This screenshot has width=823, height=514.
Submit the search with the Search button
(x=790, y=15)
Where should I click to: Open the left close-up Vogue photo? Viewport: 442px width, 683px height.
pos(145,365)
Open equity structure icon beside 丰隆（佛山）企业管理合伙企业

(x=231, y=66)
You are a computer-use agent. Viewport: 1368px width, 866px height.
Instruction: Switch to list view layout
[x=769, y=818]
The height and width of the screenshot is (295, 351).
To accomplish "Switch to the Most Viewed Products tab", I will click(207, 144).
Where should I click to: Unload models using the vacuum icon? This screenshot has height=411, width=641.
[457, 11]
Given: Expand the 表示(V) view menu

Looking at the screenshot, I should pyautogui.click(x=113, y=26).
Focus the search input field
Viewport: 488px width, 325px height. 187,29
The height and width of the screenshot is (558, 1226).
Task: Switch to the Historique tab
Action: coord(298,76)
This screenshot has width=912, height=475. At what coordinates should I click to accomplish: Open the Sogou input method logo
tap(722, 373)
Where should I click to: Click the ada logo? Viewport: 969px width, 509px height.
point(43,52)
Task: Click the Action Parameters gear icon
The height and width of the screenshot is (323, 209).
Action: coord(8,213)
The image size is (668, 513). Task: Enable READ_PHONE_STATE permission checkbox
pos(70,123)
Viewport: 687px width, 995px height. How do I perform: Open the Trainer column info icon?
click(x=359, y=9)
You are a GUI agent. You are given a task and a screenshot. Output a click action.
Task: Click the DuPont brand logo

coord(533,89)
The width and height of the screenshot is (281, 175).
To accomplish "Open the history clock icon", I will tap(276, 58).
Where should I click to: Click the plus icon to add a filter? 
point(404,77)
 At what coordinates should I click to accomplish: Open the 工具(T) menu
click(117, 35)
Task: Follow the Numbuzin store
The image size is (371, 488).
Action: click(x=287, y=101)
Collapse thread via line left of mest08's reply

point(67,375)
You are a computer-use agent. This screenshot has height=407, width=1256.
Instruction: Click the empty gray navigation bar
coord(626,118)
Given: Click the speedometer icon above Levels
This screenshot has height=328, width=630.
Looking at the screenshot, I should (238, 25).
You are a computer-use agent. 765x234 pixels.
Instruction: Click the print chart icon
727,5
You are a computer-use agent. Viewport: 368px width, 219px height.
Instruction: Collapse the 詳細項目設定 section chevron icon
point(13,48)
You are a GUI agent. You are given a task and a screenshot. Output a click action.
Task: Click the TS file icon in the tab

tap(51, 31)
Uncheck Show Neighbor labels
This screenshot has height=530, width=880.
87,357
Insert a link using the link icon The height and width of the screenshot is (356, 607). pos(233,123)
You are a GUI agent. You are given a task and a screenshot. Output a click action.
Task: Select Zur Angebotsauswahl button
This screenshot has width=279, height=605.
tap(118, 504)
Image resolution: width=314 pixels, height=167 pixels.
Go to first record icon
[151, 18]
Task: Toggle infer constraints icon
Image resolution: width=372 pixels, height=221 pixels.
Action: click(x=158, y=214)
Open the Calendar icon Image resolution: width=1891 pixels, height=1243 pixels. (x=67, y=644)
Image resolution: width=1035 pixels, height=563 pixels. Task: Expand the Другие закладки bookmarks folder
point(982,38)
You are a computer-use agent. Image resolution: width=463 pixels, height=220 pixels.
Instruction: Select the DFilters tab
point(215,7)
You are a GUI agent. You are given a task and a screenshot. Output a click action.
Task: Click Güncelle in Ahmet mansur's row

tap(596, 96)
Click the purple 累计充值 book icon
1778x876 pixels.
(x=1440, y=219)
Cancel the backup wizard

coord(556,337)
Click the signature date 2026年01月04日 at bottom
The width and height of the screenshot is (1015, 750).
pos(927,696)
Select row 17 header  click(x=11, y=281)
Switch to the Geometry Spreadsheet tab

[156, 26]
────────────────────
• WHAT NEEDS TO BE DONE: All of the data must be returned exactly.

• OUTPUT OF THE TASK:
This screenshot has width=823, height=514.
Submit the search with the Search button
(x=790, y=15)
Where should I click to: Open the left close-up Vogue photo? Viewport: 442px width, 683px height.
pos(145,365)
Open equity structure icon beside 丰隆（佛山）企业管理合伙企业

(x=231, y=66)
You are a computer-use agent. Viewport: 1368px width, 866px height.
Instruction: Switch to list view layout
[x=769, y=818]
The height and width of the screenshot is (295, 351).
To accomplish "Switch to the Most Viewed Products tab", I will click(207, 144).
Where should I click to: Unload models using the vacuum icon? This screenshot has height=411, width=641.
[457, 11]
Given: Expand the 表示(V) view menu

Looking at the screenshot, I should pyautogui.click(x=113, y=26).
Focus the search input field
Viewport: 488px width, 325px height. 187,29
The height and width of the screenshot is (558, 1226).
Task: Switch to the Historique tab
Action: coord(298,76)
This screenshot has width=912, height=475. At what coordinates should I click to accomplish: Open the Sogou input method logo
tap(722, 373)
Where should I click to: Click the ada logo? Viewport: 969px width, 509px height.
point(43,52)
Task: Click the Action Parameters gear icon
The height and width of the screenshot is (323, 209).
Action: coord(8,213)
The image size is (668, 513). Task: Enable READ_PHONE_STATE permission checkbox
pos(70,123)
Viewport: 687px width, 995px height. How do I perform: Open the Trainer column info icon?
click(x=359, y=9)
You are a GUI agent. You are given a task and a screenshot. Output a click action.
Task: Click the DuPont brand logo

coord(533,89)
The width and height of the screenshot is (281, 175).
To accomplish "Open the history clock icon", I will tap(276, 58).
Where should I click to: Click the plus icon to add a filter? 
point(404,77)
 At what coordinates should I click to accomplish: Open the 工具(T) menu
click(117, 35)
Task: Follow the Numbuzin store
The image size is (371, 488).
Action: click(x=287, y=101)
Collapse thread via line left of mest08's reply

point(67,375)
You are a computer-use agent. This screenshot has height=407, width=1256.
Instruction: Click the empty gray navigation bar
coord(626,118)
Given: Click the speedometer icon above Levels
This screenshot has height=328, width=630.
Looking at the screenshot, I should (238, 25).
You are a computer-use agent. 765x234 pixels.
Instruction: Click the print chart icon
727,5
You are a computer-use agent. Viewport: 368px width, 219px height.
Instruction: Collapse the 詳細項目設定 section chevron icon
point(13,48)
You are a GUI agent. You are given a task and a screenshot. Output a click action.
Task: Click the TS file icon in the tab

tap(51, 31)
Uncheck Show Neighbor labels
This screenshot has height=530, width=880.
87,357
Insert a link using the link icon The height and width of the screenshot is (356, 607). pos(233,123)
You are a GUI agent. You are given a task and a screenshot. Output a click action.
Task: Select Zur Angebotsauswahl button
This screenshot has width=279, height=605.
tap(118, 504)
Image resolution: width=314 pixels, height=167 pixels.
Go to first record icon
[151, 18]
Task: Toggle infer constraints icon
Image resolution: width=372 pixels, height=221 pixels.
Action: click(x=158, y=214)
Open the Calendar icon Image resolution: width=1891 pixels, height=1243 pixels. (x=67, y=644)
Image resolution: width=1035 pixels, height=563 pixels. Task: Expand the Другие закладки bookmarks folder
point(982,38)
You are a computer-use agent. Image resolution: width=463 pixels, height=220 pixels.
Instruction: Select the DFilters tab
point(215,7)
You are a GUI agent. You are given a task and a screenshot. Output a click action.
Task: Click Güncelle in Ahmet mansur's row

tap(596, 96)
Click the purple 累计充值 book icon
1778x876 pixels.
(x=1440, y=219)
Cancel the backup wizard

coord(556,337)
Click the signature date 2026年01月04日 at bottom
The width and height of the screenshot is (1015, 750).
pos(927,696)
Select row 17 header  click(x=11, y=281)
Switch to the Geometry Spreadsheet tab

[156, 26]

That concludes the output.